## Written task
Could you rewrite the records below with "radio option" replaced by "radio button" and everything else unchanged? Leave the pictures out of your answer.

## Dataset extract
# # # # #

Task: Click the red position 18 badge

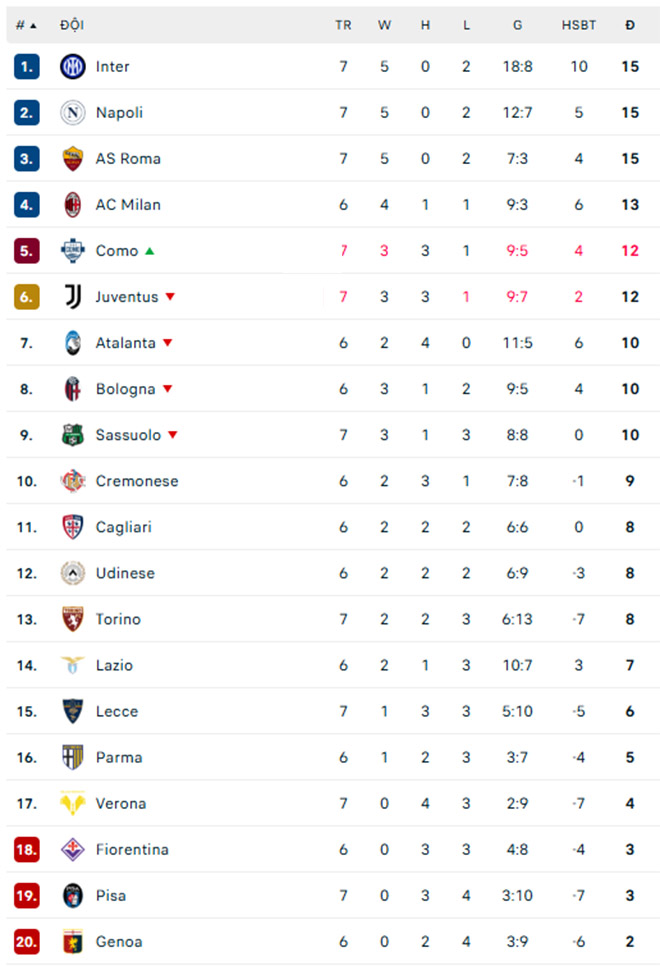Action: 27,850
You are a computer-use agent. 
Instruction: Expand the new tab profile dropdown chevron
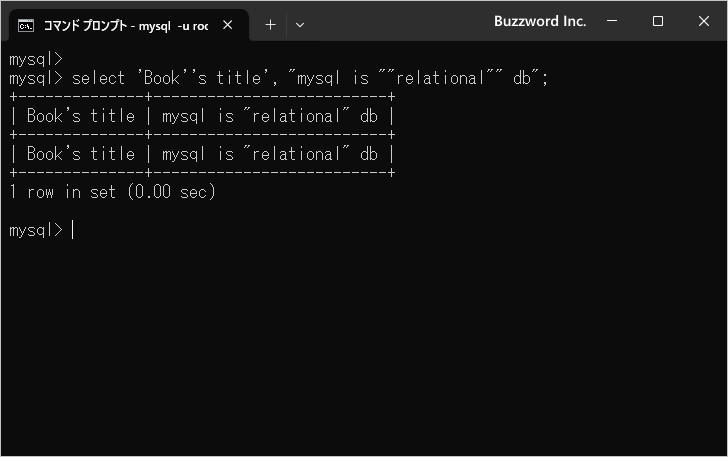300,25
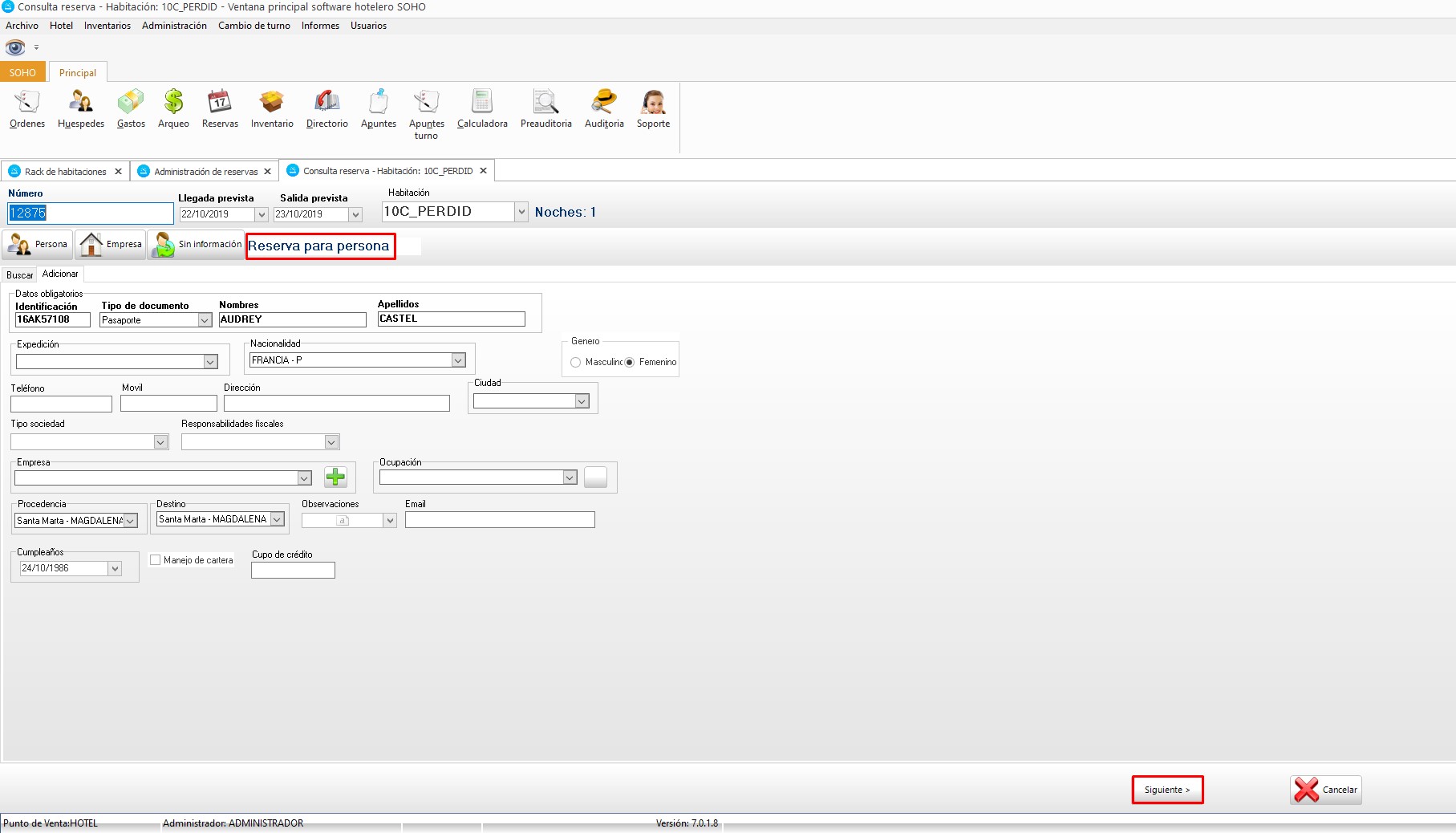Add a new Empresa with green plus
The width and height of the screenshot is (1456, 833).
point(335,477)
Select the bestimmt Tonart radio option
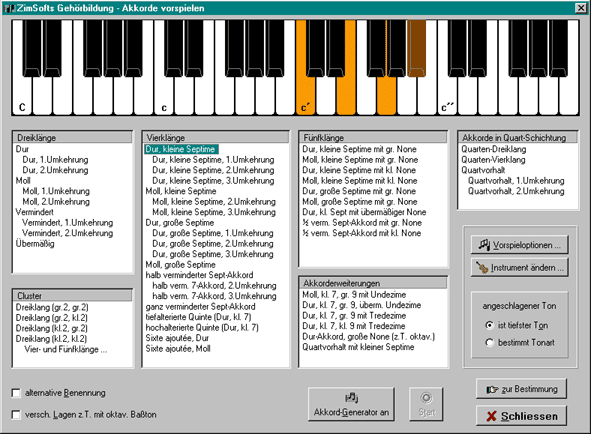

# # # # #

## Exercise solution
Task: Click the red position 18 badge

Action: 27,850
You are a computer-use agent. 
Instruction: Expand the new tab profile dropdown chevron
300,25
Add a new Empresa with green plus
The width and height of the screenshot is (1456, 833).
point(335,477)
Select the bestimmt Tonart radio button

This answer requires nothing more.